» Supplied data
--------------------------------

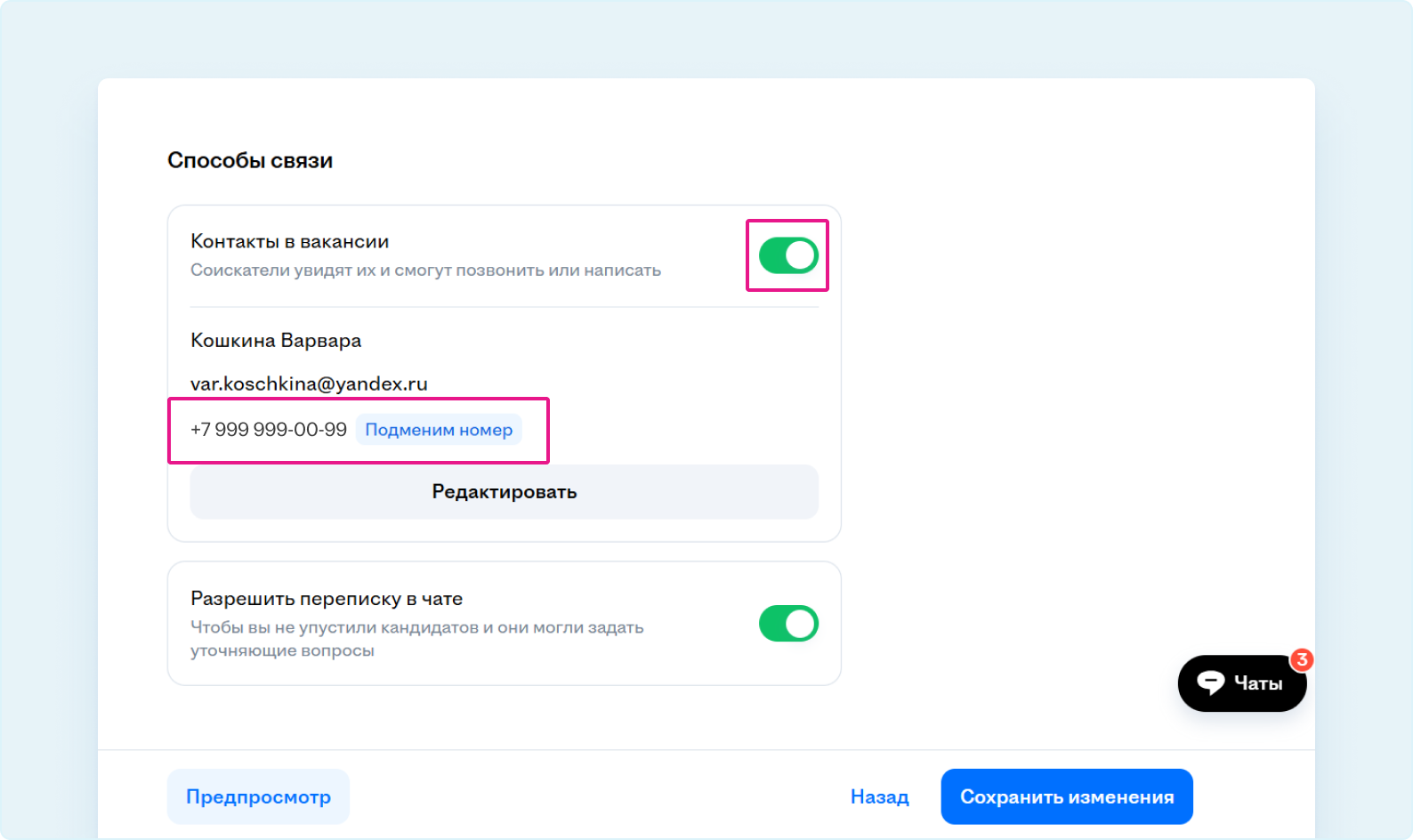Click the phone number +7 999 999-00-99
This screenshot has width=1413, height=840.
tap(269, 430)
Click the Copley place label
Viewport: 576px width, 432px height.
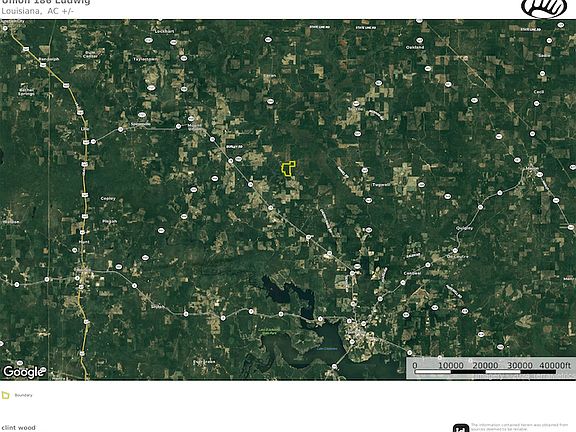pyautogui.click(x=108, y=198)
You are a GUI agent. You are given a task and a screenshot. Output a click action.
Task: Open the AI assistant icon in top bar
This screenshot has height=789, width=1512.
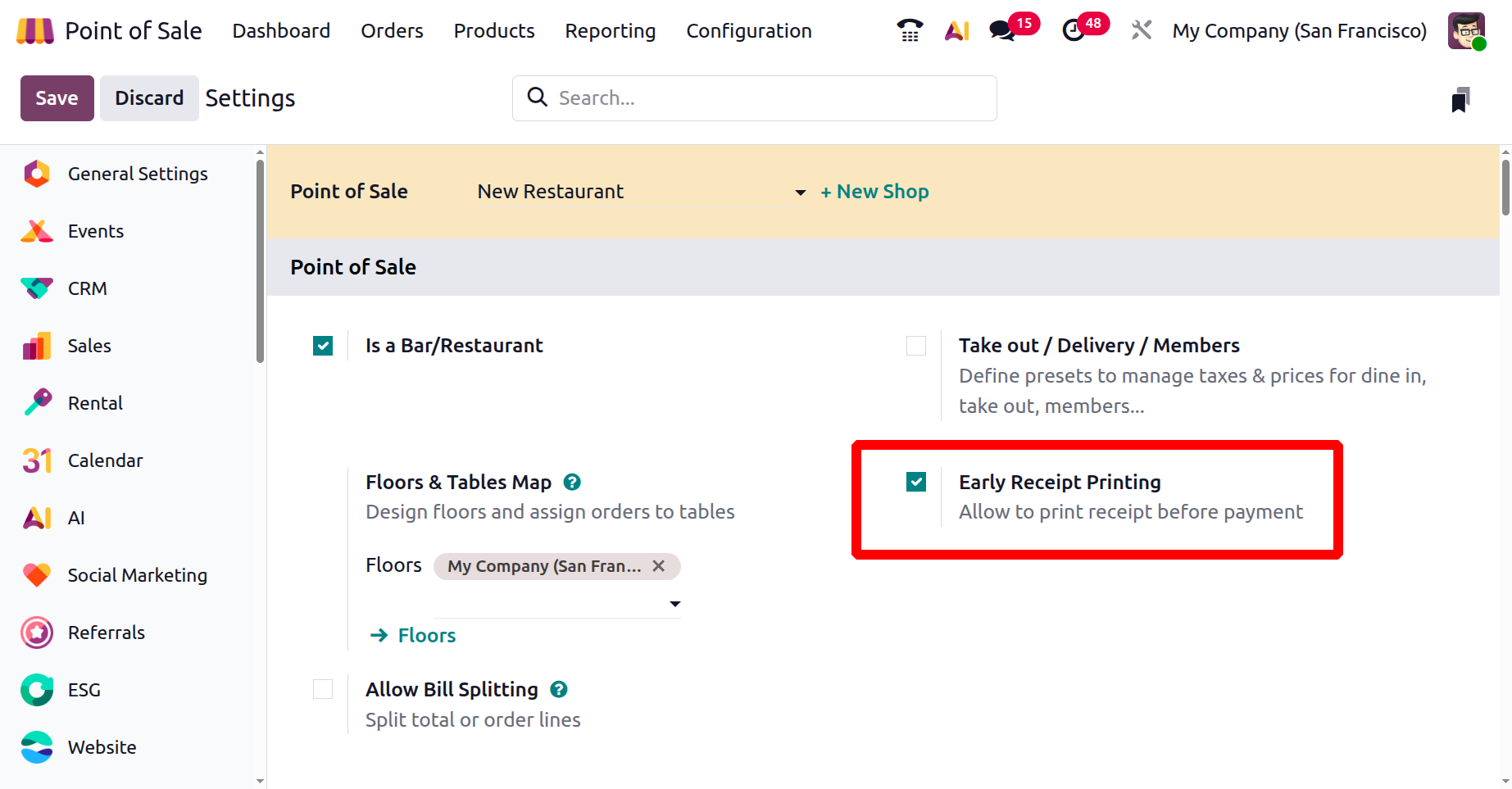pos(956,31)
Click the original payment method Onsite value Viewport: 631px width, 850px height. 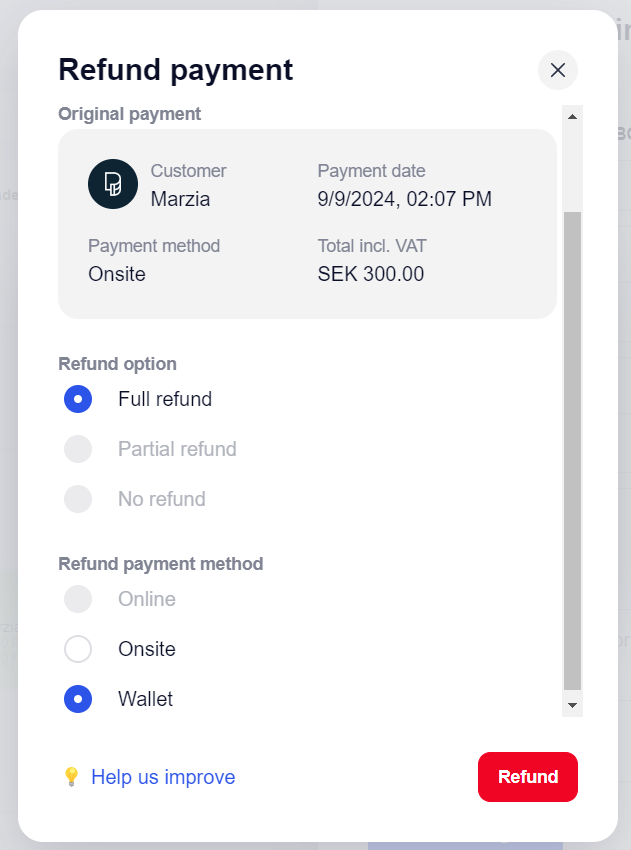[117, 274]
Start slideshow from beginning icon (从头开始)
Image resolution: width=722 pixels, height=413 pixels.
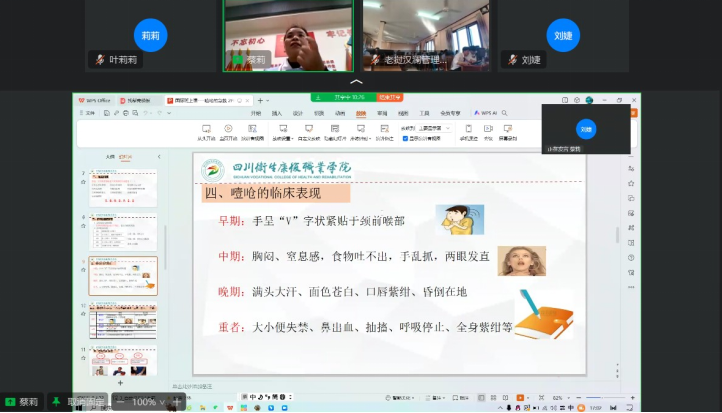coord(206,132)
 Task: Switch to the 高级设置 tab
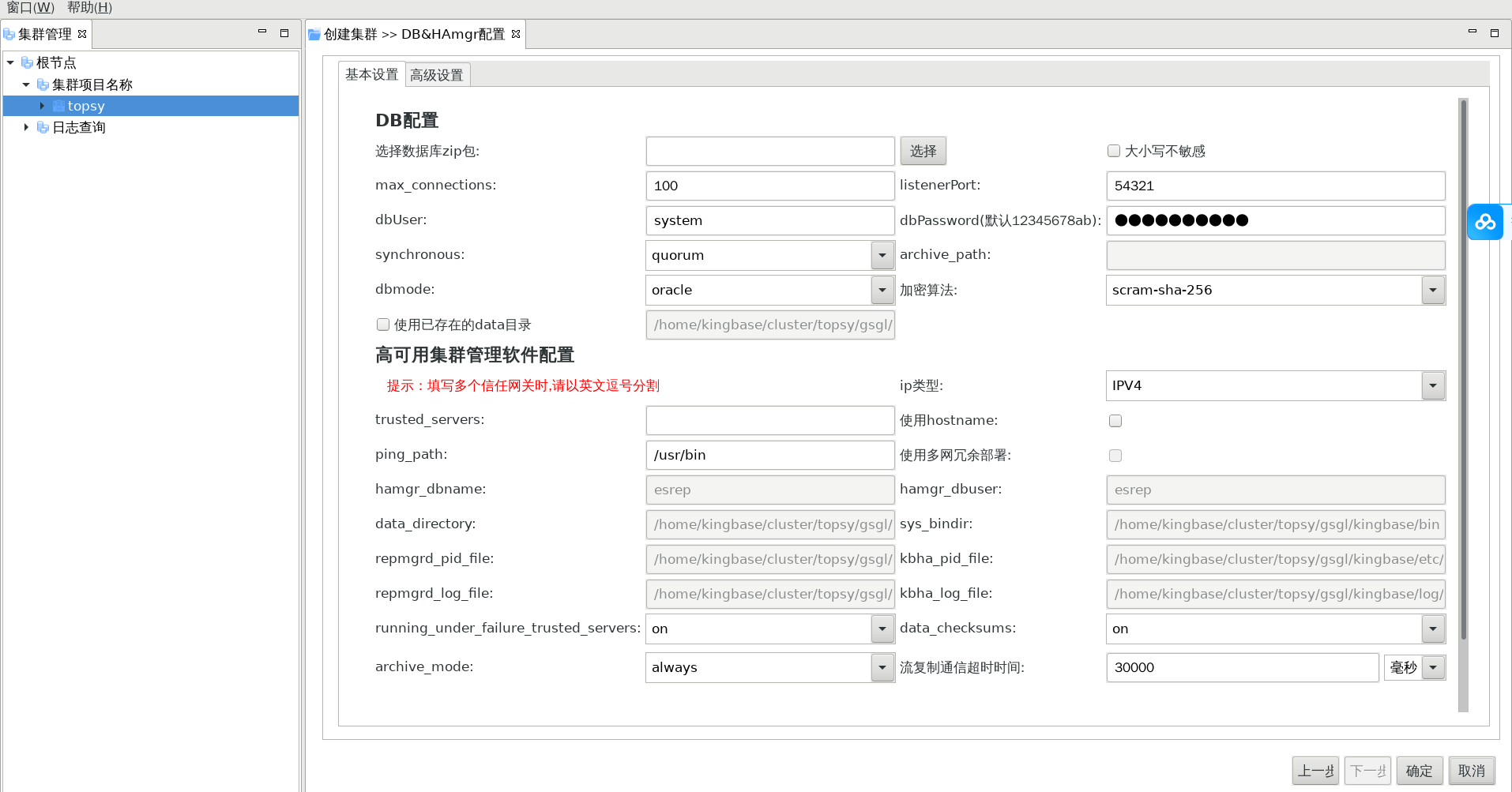click(x=437, y=75)
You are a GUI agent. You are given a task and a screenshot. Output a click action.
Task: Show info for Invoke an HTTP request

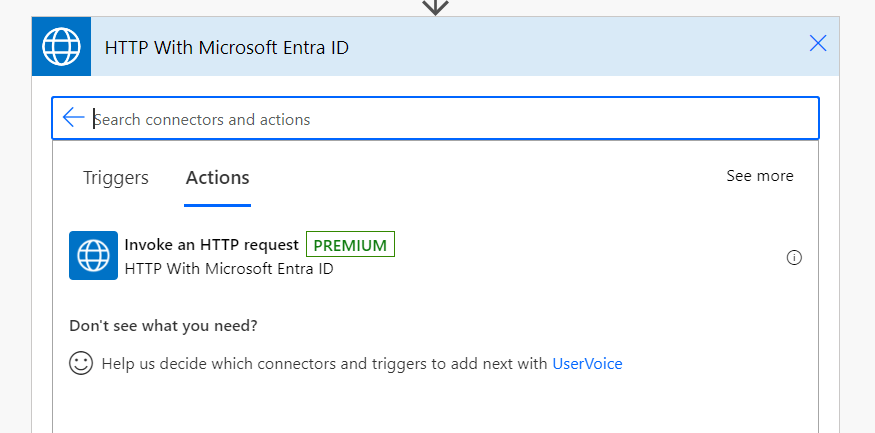tap(794, 257)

--------------------------------

» Task item
Looking at the records, how many of the lines contain the string "icon"? Only the number should be given.

» Answer area
2